Das rote Licht der Leuchtröhren erleuchtet den Platz um das große Gebäude um uns herum. Es ist eine kleine Bar oder eher ein Diner, mitten im Nirgendwo. Auf einem großen Schild steht der Namen “Seven-Eleven Bar“. Interessiert beobachte ich alles. An der linken Seite des Steinbaus stehen mehrere protzige Motorräder, die vielleicht zu einer Motorradgang gehören könnten. Zwar war mir die Bar schon vorher aufgefallen, da sie das einzige Gebäude ist, was man sieht, wenn man die Stadt verlässt, weshalb ich mich tatsächlich zu fragen beginne, was wir hier sollen. In der Stadt gibt es schließlich auch genug Bars, wo wir etwas trinken oder essen gehen können. Vielleicht hat Cameron sich ja auch einfach nur verfahren oder der Tank ist leer. Ich starre auf die Anzeige. Nein, das Auto ist fast komplett vollgetankt. “Sind wir hier richtig?“, frage ich verwundert.
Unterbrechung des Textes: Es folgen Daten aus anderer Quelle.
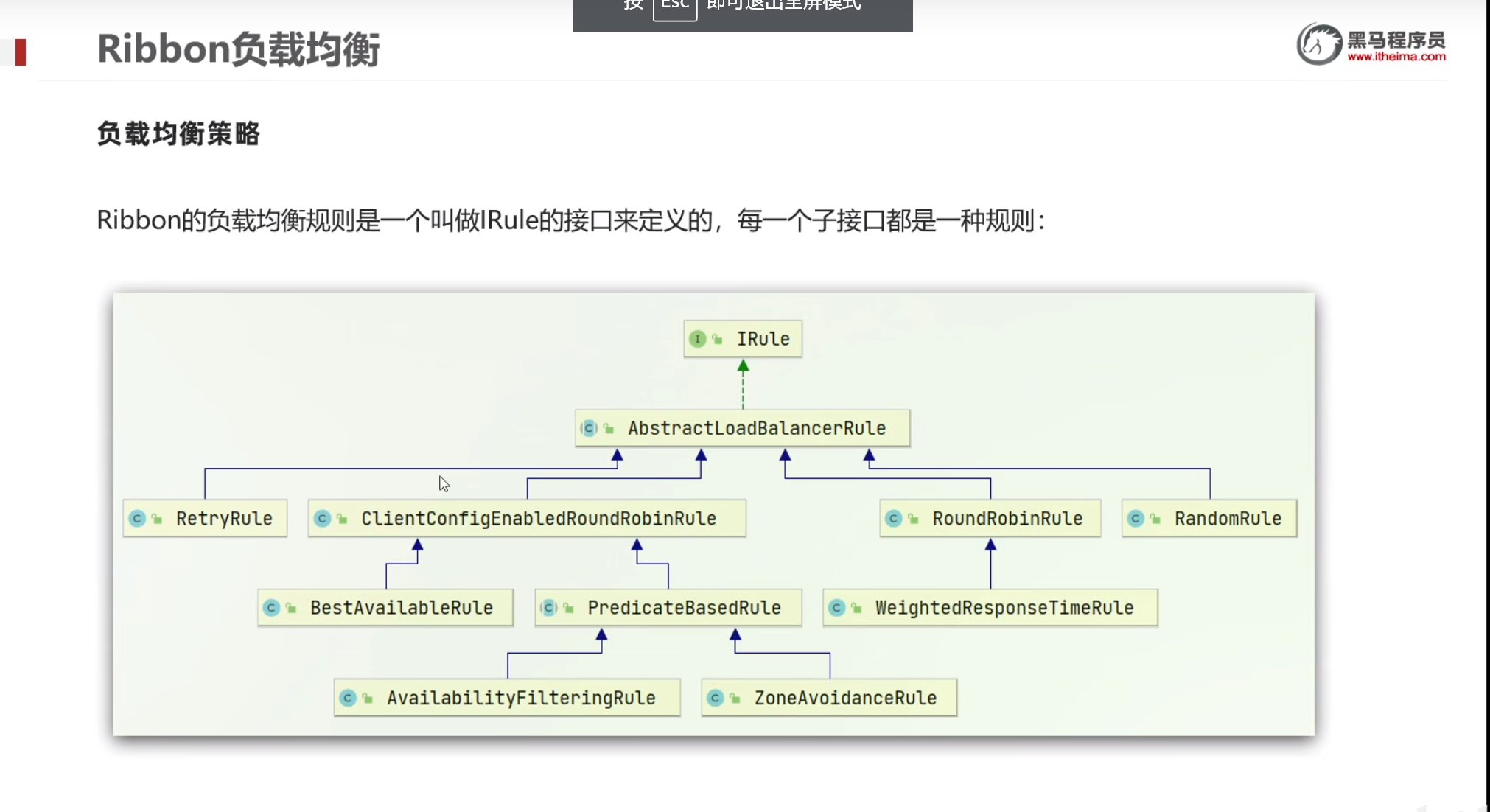Click the green interface icon beside IRule
This screenshot has height=812, width=1490.
(697, 339)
Der Fahrer schnallt sich mit flinken Fingern ab und zieht den Schlüssel aus dem Zündschloss: “Ja, goldrichtig.“ Er klingt enthusiastisch und wenn sein Tonfall ein Gesichtsausdruck wäre, wäre es ganz sicher ein fröhliches Lächeln. Von seiner plötzlichen Freude überrascht, befreie ich mich auch von meinem Gurt und steige, genau wie Cameron, aus dem Auto. Ich schlage die Tür fest zu und drehe mich dann zu meinem Nachbarn um, der sich neben mir ans Auto gelehnt hat und mich grinsend ansieht: “Bist du bereit, Kat?“ Verspielt verdrehe ich die Augen: “Ja, mehr als bereit, Cam!“ Bei der Erwähnung des Spitznamens beginnt er zu lachen: “Der Spitzname ist gut, Kat.“ “Ich weiß“, gebe ich zurück und schaukele auf meinen Fußballen unsicher immer ein wenig vor und wieder zurück. Er kommt auf mich zu und legt seine Hand in meine, um mich mit sich zu ziehen. Ein wenig überrumpelt laufe ich ihm hinter. Ich muss besonders große Schritte machen, damit es mir überhaupt möglich ist ihm zu folgen.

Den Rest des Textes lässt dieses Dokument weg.